Financial controls on access to an ATS as a participant are important and should not be eliminated through regulation. Competition among ATSs likely will provide protection against unfair denial of access. We believe it is in an ATS's self interest to grant access to as many participants as meet the ATS's credit-worthiness criteria. 11 Governmental regulation and imposition of a fair-access requirement on ATSs should be undertaken only upon a specific determination that such regulation is a better alternative to allowing commercial forces to govern.
One aspect of counterparty risk is the delay between the execution of a trade and the guarantee by the National Securities Clearing Corporation ("NSCC") of a trade, which currently becomes effective only at midnight of the day after the trade occurs. If the Commission is concerned about access and credit criteria in relation to ATSs, requiring the NSCC to become responsible for the trade in a shorter amount of time, ideally from the moment of execution of a trade, would reduce if not eliminate concerns about conditioning participation on financial criteria. If NSCC were required to guarantee trades, it would establish credit criteria of its own and the ATS would have not be involved in credit, and therefore access, determinations with respect to broker-dealer participants.
Proliferating SROs. We do not believe that it would be feasible or beneficial to the market for ATSs to establish a new, separate SRO. The Commission should not expect that ATSs would be able to regulate themselves effectively. ATSs are private, for-profit enterprises in a highly competitive marketplace.

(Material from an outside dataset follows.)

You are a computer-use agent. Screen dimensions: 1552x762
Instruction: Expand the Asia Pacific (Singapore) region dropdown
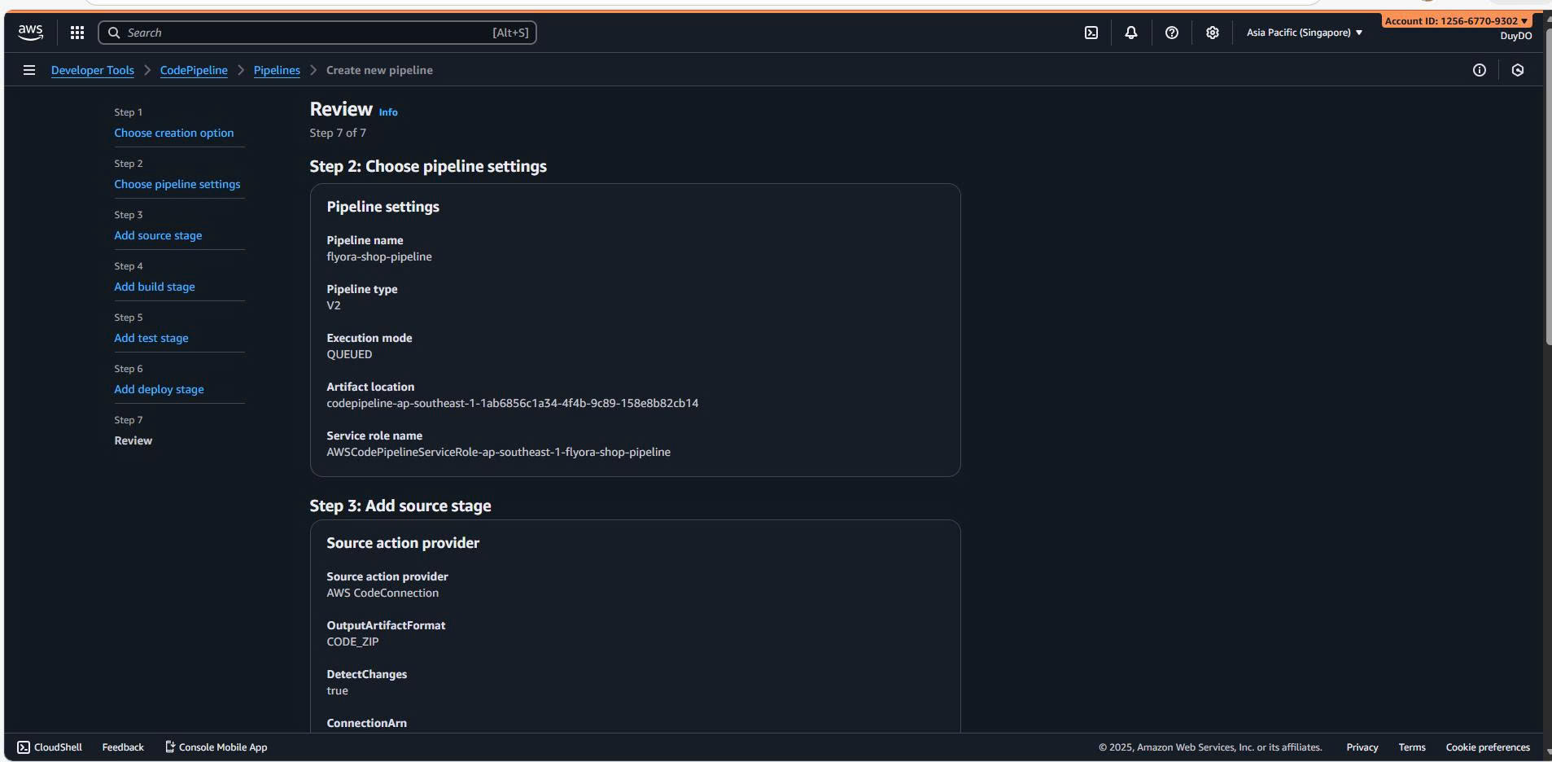[1304, 33]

At a minimum, it is highly unlikely that the governing bodies of ATSs would be able to reach a collective agreement as to the purpose, rules and regulations of any such SRO. Even were they to reach initial agreement, since ATSs are for-profit, private enterprises, requiring the ATSs to work together in such a fashion might well diminish the competitive environment that today exists. As a result, Bloomberg does not believe a new ATS SRO would benefit it, the market or its participants and customers. 12
Anti-competitive practices. The Release asks whether the Commission should address anti-competitive practices of ATSs, if ATSs continue to be regulated as broker-dealers. We recommend that the Commission not take action at the moment, pending further experience. If an ATS in fact acts in an abusive manner, such as by turning away potential participants arbitrarily, other ATSs are available as alternative suppliers of the ATS service.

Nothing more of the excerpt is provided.